戦国時代の合戦、実は「呪術合戦」だった!呪術師としてのルーツを持つ「軍師」の歴史を紹介 (2/3ページ)
合戦のスケジュールを決める
武将にとって、出陣の日と合戦の日をいつにするかはとても大切なことでした。というのは、当時は十死日や絶命日などの悪日の考え方があったからです。
しかも、それらは暦などに書き込まれているわけではなく、総大将である武将の生まれ年や干支などによって変わる性格のものでした。
これを戦国武将本人が頭の中に入れておいて吉日か否かを判断するのは難しく、必然的に天文や暦法に通じた軍師が必要となります。
出陣の際、いつ合戦を始めるか、どの方角から攻めるのかを占うのが軍師の仕事でした。軍師が神前でくじを引いて攻撃方法を決めることもありました。

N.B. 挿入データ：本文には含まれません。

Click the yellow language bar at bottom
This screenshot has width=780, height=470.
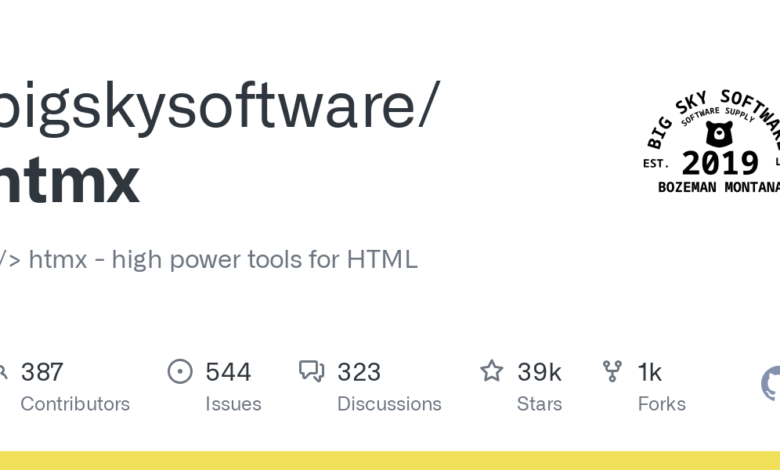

また、予定した日に出陣できない場合は、軍師が調伏の矢(魔除けの矢)を射込んで、形の上で出陣したというケースもあります。
軍配タイプから参謀タイプへこのように、歴史上早い段階で出現した軍師は、占いや加持祈祷を行う呪術者としての性格を持つ軍配型のスタイルが特徴的でした。
やがて、これが戦略・戦術面で戦国大名をアシストする参謀型も交じるようになり、さまざまなタイプの軍師が登場していったのです。